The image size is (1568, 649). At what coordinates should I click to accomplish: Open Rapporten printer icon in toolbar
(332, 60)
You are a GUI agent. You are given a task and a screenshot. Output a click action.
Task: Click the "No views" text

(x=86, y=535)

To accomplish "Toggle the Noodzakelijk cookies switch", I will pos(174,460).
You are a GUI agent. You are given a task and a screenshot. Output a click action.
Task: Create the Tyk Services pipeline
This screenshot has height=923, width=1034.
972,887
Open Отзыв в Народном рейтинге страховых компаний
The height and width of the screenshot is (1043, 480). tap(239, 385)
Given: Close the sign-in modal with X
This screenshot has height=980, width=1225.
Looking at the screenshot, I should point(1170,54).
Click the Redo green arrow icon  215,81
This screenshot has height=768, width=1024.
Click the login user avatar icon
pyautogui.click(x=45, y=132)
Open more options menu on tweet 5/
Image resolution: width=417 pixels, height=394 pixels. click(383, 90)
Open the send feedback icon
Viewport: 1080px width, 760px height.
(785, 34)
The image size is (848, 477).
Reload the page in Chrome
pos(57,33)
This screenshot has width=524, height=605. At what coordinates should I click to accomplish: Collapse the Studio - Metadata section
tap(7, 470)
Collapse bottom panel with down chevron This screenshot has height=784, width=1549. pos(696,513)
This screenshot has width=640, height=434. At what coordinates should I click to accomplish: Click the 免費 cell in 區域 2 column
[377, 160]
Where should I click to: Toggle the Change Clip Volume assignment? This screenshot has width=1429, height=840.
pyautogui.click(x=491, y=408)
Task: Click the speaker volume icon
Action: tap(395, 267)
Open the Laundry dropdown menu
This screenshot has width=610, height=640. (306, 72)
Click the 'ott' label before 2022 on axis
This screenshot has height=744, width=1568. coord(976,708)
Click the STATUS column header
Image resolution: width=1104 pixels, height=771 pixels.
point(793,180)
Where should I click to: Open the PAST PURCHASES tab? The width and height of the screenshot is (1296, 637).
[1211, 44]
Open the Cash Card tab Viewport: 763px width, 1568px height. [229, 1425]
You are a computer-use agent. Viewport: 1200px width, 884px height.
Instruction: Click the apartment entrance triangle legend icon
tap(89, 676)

=======

** Exercise **
Repeat each entry above exactly as shown.

** Response to this task **
The image size is (1568, 649). At what coordinates should I click to accomplish: Open Rapporten printer icon in toolbar
(332, 60)
You are a GUI agent. You are given a task and a screenshot. Output a click action.
Task: Click the "No views" text

(x=86, y=535)

To accomplish "Toggle the Noodzakelijk cookies switch", I will pos(174,460).
You are a GUI agent. You are given a task and a screenshot. Output a click action.
Task: Create the Tyk Services pipeline
This screenshot has height=923, width=1034.
972,887
Open Отзыв в Народном рейтинге страховых компаний
The height and width of the screenshot is (1043, 480). tap(239, 385)
Given: Close the sign-in modal with X
This screenshot has height=980, width=1225.
Looking at the screenshot, I should point(1170,54).
Click the Redo green arrow icon  215,81
This screenshot has height=768, width=1024.
Click the login user avatar icon
pyautogui.click(x=45, y=132)
Open more options menu on tweet 5/
Image resolution: width=417 pixels, height=394 pixels. click(383, 90)
Open the send feedback icon
Viewport: 1080px width, 760px height.
(785, 34)
The image size is (848, 477).
Reload the page in Chrome
pos(57,33)
This screenshot has width=524, height=605. At what coordinates should I click to accomplish: Collapse the Studio - Metadata section
tap(7, 470)
Collapse bottom panel with down chevron This screenshot has height=784, width=1549. pos(696,513)
This screenshot has width=640, height=434. At what coordinates should I click to accomplish: Click the 免費 cell in 區域 2 column
[377, 160]
Where should I click to: Toggle the Change Clip Volume assignment? This screenshot has width=1429, height=840.
pyautogui.click(x=491, y=408)
Task: Click the speaker volume icon
Action: tap(395, 267)
Open the Laundry dropdown menu
This screenshot has width=610, height=640. (306, 72)
Click the 'ott' label before 2022 on axis
This screenshot has height=744, width=1568. coord(976,708)
Click the STATUS column header
Image resolution: width=1104 pixels, height=771 pixels.
point(793,180)
Where should I click to: Open the PAST PURCHASES tab? The width and height of the screenshot is (1296, 637).
[1211, 44]
Open the Cash Card tab Viewport: 763px width, 1568px height. [229, 1425]
You are a computer-use agent. Viewport: 1200px width, 884px height.
Instruction: Click the apartment entrance triangle legend icon
tap(89, 676)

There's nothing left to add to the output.